Saturday, 15 October 2011

The tale of the Fox and the Cat


We seem to be living a bit of a fairy tale in England at the moment. The last week has all been about the Fox and the Cat.

Now you may need to adjust the image you have just brought to mind. Are you thinking of something straight out of Disney or Pixar? Perhaps a charming red ruffian with a bushy tail and a pointy snout alongside an equally charming but cunning grey-backed, white-bellied, wide-whiskered slick feline, both equipped with winsome smiles, possibly thigh boots, floppy hats and twirled rapiers?

If so, think again.

The Fox in this story is Dr Liam of that ilk. He set out on his career modestly enough as a mere GP (actually, since I have friends who are or were GPs, perhaps I should say his career started out in a blaze of distinction in the prestigious profession of GP). From there he rose through merit to the dizzying position of former (as of yesterday) Minister of Defence.

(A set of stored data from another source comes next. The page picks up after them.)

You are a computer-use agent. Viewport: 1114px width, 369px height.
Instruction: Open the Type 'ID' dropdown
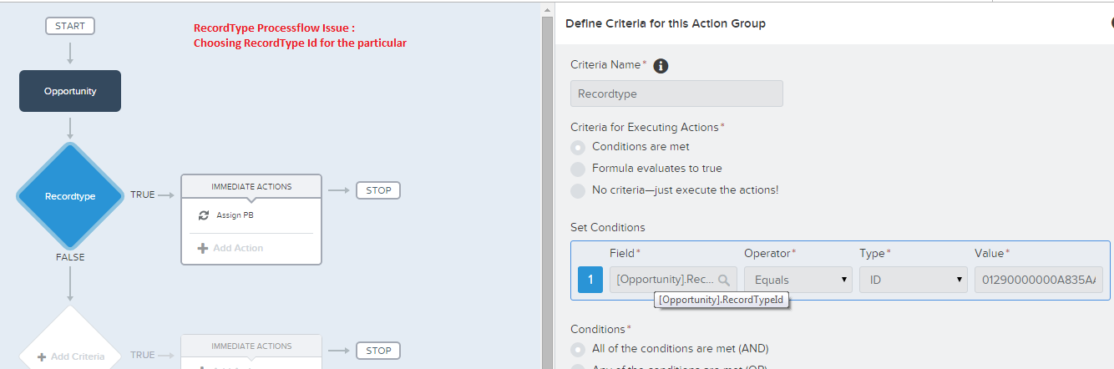[913, 281]
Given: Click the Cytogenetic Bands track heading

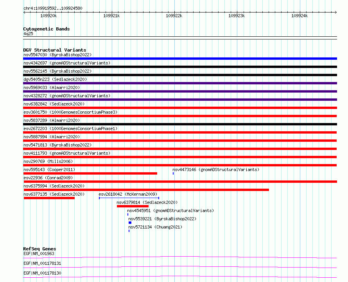Looking at the screenshot, I should tap(47, 29).
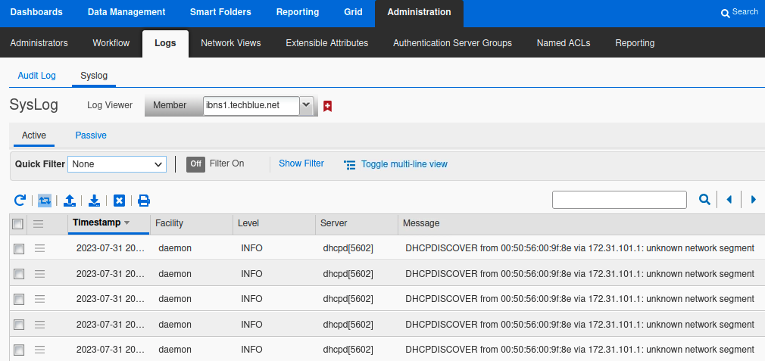Expand the member dropdown showing ibns1.techblue.net
This screenshot has height=361, width=765.
point(306,105)
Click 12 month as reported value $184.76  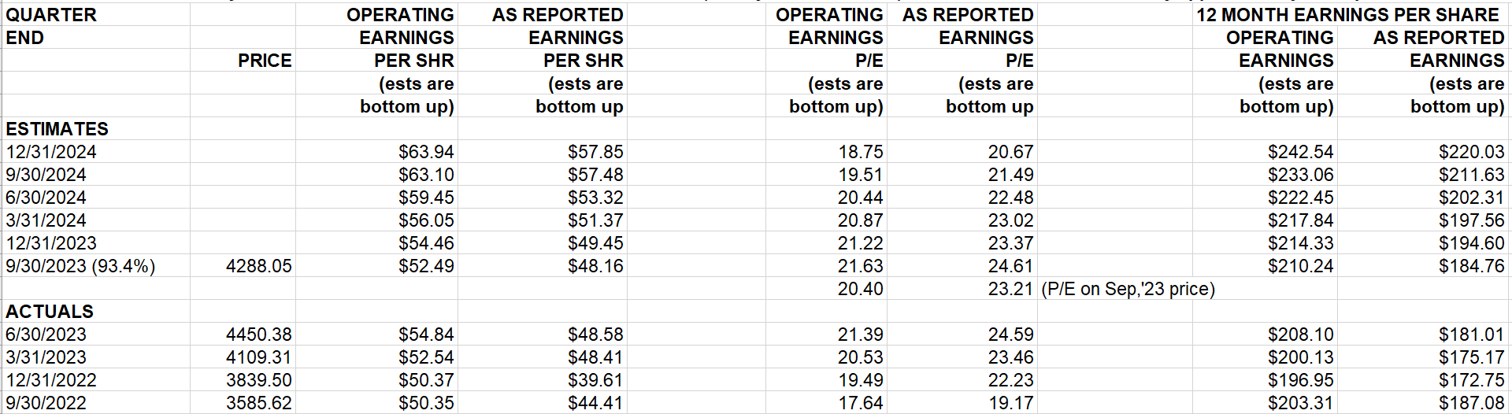[x=1471, y=266]
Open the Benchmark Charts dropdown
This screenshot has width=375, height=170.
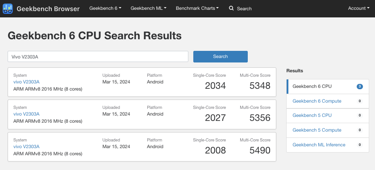click(x=197, y=8)
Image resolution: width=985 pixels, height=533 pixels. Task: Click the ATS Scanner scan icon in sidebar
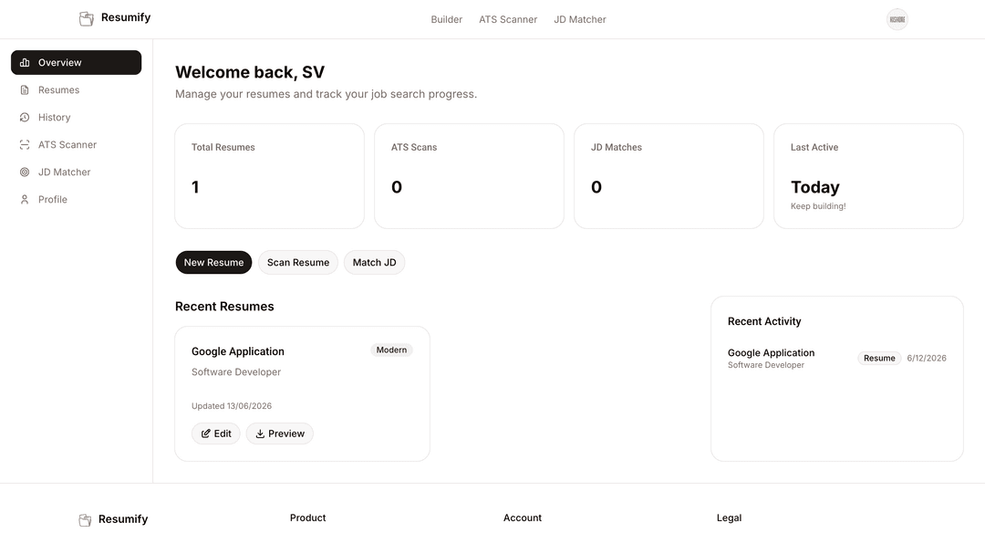[x=25, y=144]
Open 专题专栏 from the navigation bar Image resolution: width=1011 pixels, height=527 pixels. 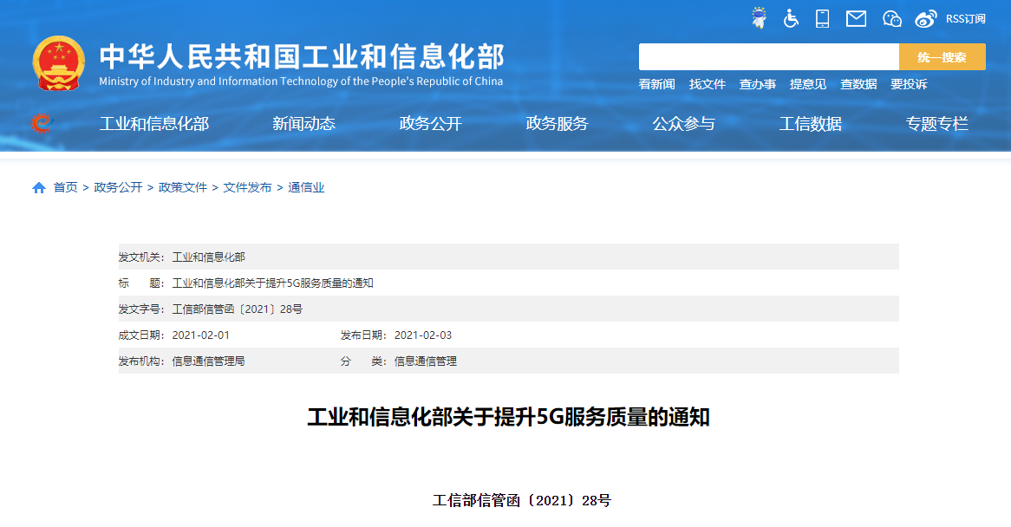click(x=936, y=124)
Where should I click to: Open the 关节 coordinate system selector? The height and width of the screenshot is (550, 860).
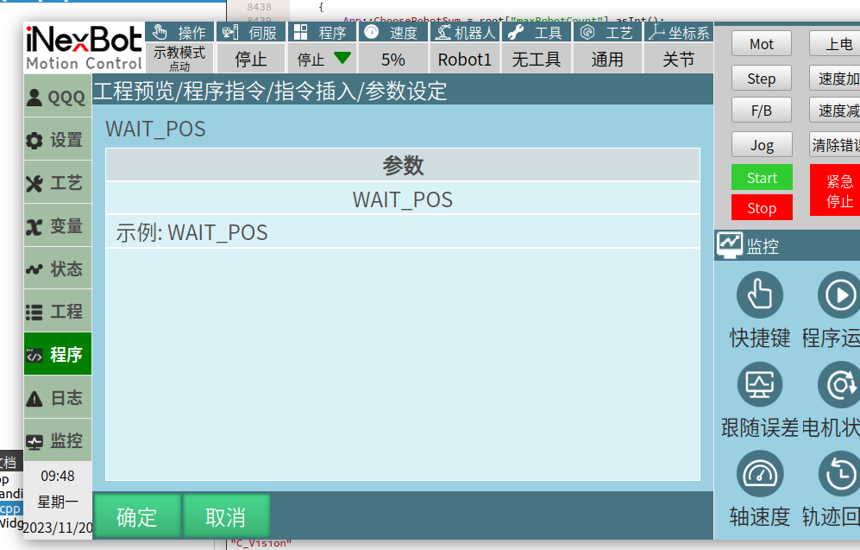click(678, 60)
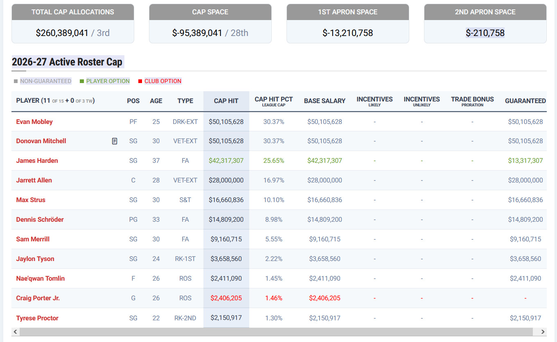Sort by the Guaranteed column header
Viewport: 557px width, 342px height.
(525, 101)
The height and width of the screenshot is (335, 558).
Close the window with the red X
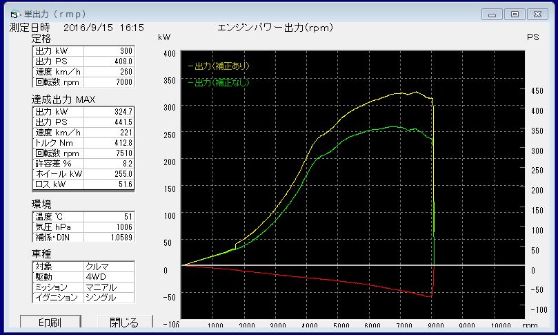click(538, 13)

Why did he provoke so much debate? For bombing Libya? For not bombing Syria? No, it’s human interest that has grabbed our attention. And he’s been paying a lot too much interest to one human in particular, a certain Adam Werritty, a former flatmate, the best man at his wedding, who got into the habit of treating the Defence Ministry and the House of Commons as merely extensions to his own office, into which he could wander more or less at will. He even had visiting cards run up with the House of Commons logo on them and describing him as an adviser to the Minister.

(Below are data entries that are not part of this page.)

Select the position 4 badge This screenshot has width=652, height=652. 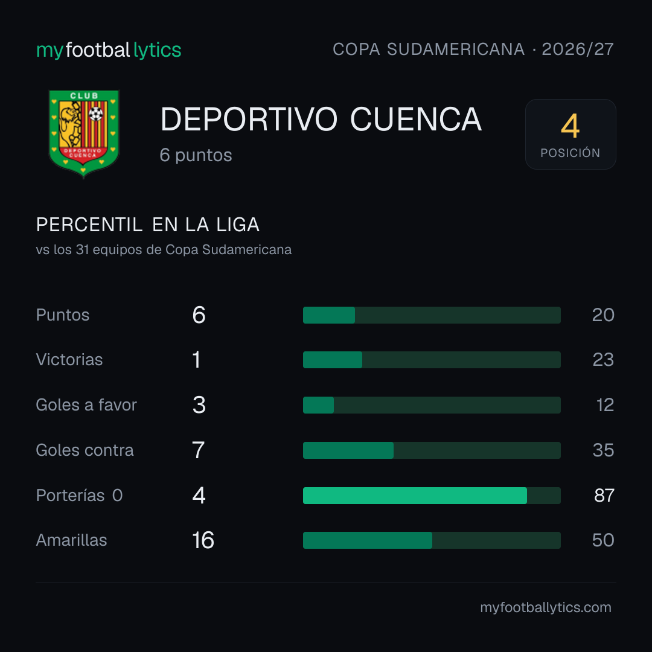click(571, 134)
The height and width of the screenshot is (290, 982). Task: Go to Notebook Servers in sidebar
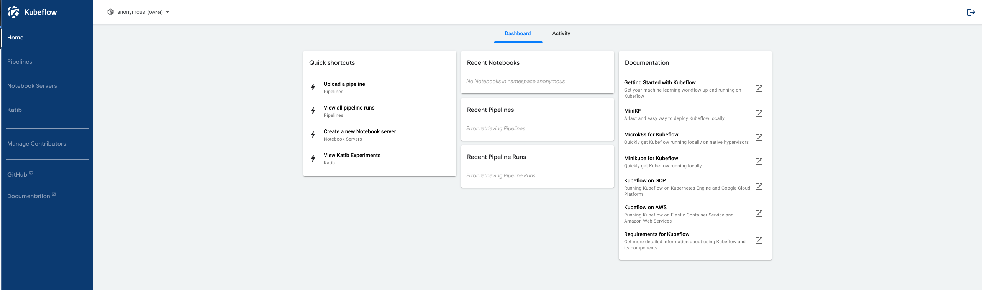pos(32,86)
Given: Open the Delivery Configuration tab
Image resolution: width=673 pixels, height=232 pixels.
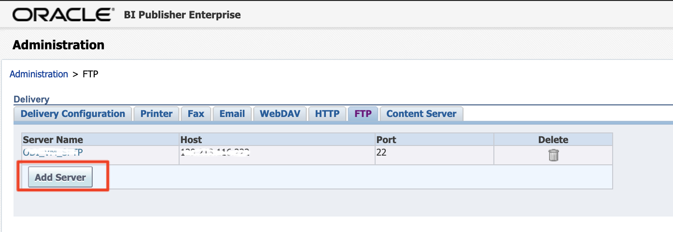Looking at the screenshot, I should (x=73, y=114).
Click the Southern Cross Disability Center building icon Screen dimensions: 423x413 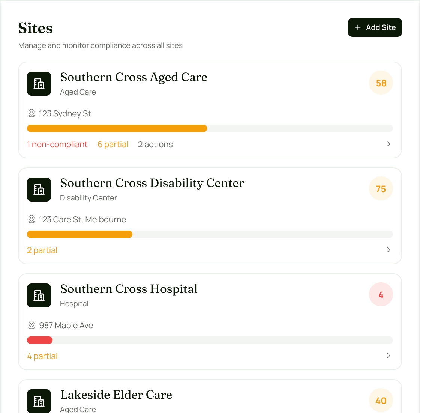click(x=39, y=190)
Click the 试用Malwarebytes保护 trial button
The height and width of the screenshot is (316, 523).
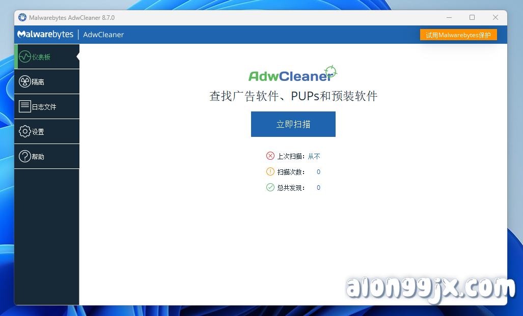458,35
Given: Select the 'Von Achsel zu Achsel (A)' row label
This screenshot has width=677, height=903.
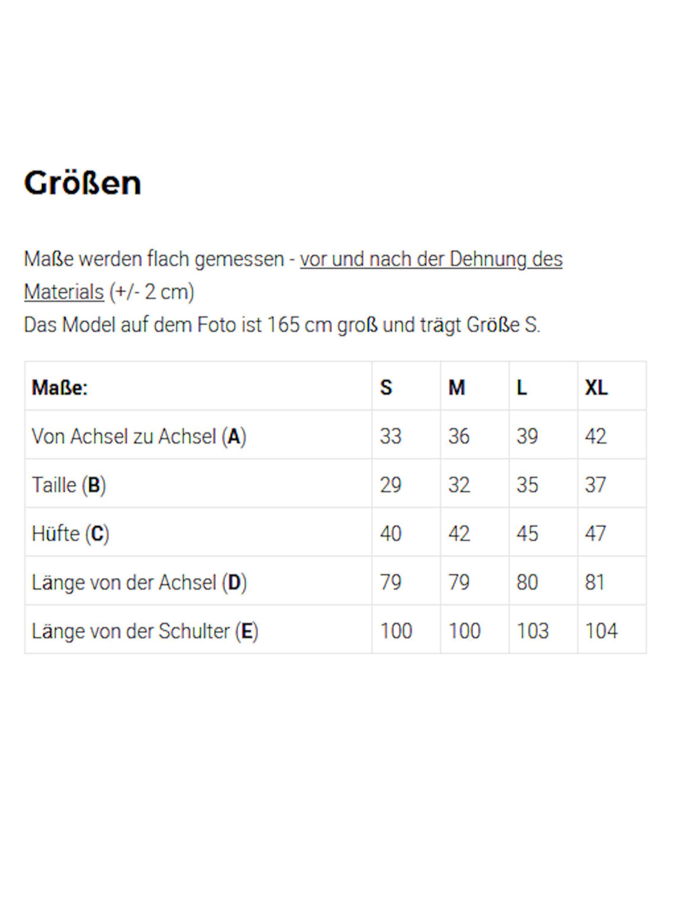Looking at the screenshot, I should point(139,436).
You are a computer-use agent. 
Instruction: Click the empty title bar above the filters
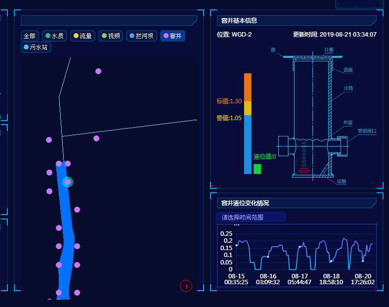point(109,21)
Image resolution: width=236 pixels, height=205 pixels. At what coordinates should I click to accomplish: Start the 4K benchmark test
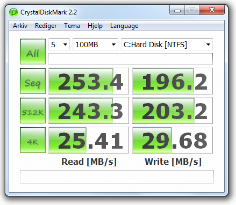click(33, 140)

Now I love references to men as ‘former flatmates’.  Just what are we being told here? Is it really a key aspect of their lives that they once shared accommodation? If it is that crucial, it feels rather like those so-called news articles we get from time to time to tell us that two politicians shared a hotel room, which somehow don’t leave me with the impression that I’m being asked to admire their thriftiness and the consequent savings for the taxpayer.

If Fox and Werritty had anything to hide along these lines, and I really can’t be bothered to try to find out, then all I can say is that having the latter acting as best man at the former’s wedding strikes me as going to extraordinary lengths to camouflage it.

The only interesting aspect of the whole story is Werritty’s completely unmerited access to a Cabinet minister, his inclusion in missions to foreign governments, and his apparent inability to distinguish between government business and the needs of an ideological organisation he set up with his flatmate.  This smacks of just the kind of sleaze that submerged the previous Conservative government, John Major’s, in its last years. Since I’ve been praying for the fin of our current régime from the day it was first formed, anything that has a fin de régime feel to it is more than welcome to me.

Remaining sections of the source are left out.